Credit scores have never been more important - or misunderstood - by the American consumer. That's the view of Keith Reynolds, vice president of lending and business services for CEFCU, a credit union with more than 230,000 members, most of those in central Illinois.
Credit scores have never been more important - or misunderstood - by the American consumer.
That's the view of Keith Reynolds, vice president of lending and business services for CEFCU, a credit union with more than 230,000 members, most of those in central Illinois.
"Only about half the consumers understand that a credit score is a risk measurement. It measures risk as a specific snapshot in time," he said.
But, in the aftermath of the nation's subprime/foreclosure problem, those snapshots carry a lot of weight. "Credit scores have never been more important," said Eric Schmidt, a mortgage banker at Busey Bank.

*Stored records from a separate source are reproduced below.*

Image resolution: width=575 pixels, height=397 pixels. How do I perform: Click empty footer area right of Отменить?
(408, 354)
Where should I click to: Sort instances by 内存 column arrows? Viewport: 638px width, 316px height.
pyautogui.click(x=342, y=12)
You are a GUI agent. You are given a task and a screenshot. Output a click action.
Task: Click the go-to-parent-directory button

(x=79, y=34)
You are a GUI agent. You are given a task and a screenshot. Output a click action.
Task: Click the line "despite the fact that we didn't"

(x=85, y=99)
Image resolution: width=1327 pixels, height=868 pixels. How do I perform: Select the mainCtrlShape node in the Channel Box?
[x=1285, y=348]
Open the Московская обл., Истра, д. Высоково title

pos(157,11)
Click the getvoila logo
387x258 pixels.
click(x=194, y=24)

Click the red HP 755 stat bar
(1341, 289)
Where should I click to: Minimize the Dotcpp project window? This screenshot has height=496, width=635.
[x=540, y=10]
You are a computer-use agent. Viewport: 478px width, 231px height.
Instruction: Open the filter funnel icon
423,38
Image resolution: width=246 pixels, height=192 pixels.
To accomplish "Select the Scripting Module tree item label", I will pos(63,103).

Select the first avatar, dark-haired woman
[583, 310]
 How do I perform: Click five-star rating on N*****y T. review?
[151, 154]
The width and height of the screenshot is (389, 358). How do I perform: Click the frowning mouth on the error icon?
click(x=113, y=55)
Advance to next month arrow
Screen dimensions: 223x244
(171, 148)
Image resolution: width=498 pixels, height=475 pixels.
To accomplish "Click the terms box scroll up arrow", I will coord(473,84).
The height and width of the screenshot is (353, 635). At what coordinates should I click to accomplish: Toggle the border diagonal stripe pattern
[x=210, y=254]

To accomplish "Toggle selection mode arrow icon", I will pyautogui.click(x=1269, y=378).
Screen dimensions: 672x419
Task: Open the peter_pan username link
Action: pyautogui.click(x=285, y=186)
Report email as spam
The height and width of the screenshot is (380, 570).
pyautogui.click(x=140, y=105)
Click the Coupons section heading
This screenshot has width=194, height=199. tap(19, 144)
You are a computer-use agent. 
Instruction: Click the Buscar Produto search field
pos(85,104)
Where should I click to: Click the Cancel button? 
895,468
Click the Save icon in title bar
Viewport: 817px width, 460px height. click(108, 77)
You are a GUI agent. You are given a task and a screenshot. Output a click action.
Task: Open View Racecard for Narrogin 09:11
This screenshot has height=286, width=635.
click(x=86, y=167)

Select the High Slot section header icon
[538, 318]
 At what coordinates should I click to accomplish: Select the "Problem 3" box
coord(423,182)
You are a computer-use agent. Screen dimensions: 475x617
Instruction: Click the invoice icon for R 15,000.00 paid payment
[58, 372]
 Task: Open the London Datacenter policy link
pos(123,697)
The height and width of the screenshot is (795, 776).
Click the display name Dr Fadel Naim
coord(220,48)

"In the past nine months, they've become critical as banks tighten up loan requirements," he said.
TV commercials now urge consumers to find out their credit scores to see if those scores need improvement, said CEFCU's Reynolds.
One of the biggest misconceptions is that a credit score simply measures one's payment history, he said. "Payment history makes up 35 percent of the score with recent delinquencies (in paying of bills) given more weight," he said.
One missed payment won't drop a score by 100 points, said Reynolds, noting that credit reports are adjustable. "(A delinquent account) won't be removed from your report but paying it off will help (your score)," he said.
The second-biggest factor in determining a credit report is capacity - how much you owe, said Reynolds. "How close you are to your limit on your credit cards is part of this," he said.
"People who file bankruptcy will max out their (credit) cards before they get there," said Reynolds. In the aftermath of legislation in 2005 that made it more difficult - and more expensive - to declare bankruptcy, the number of bankruptcies are up nationally by 50 percent in 2008 over last year, he said.
"We're still far below where we were (in the number of bankruptcies filed) in 2004 and 2005," said Reynolds.
A third component, accounting for 15 percent of a credit report, is the length of time a person has had credit, he said.
A consumer's new credit history accounts for 10 percent of the report but Reynolds said consumers should use caution when acquiring credit cards. "It serves no purpose to load yourself up with credit limits you don't need," he said. "If you get six (credit) cards at Christmas while shopping at different stores and save $37, it may cost you more than that on your credit score."
As for the average credit report, the average score is 680 based on nine credit cards and four installment loans, he said. The three top companies that issue reports are Equifax, Experian and TransUnion, said Reynolds.
"You have the right to get a copy of your own credit report as well as a copy of who's received your report for the past two years," he said.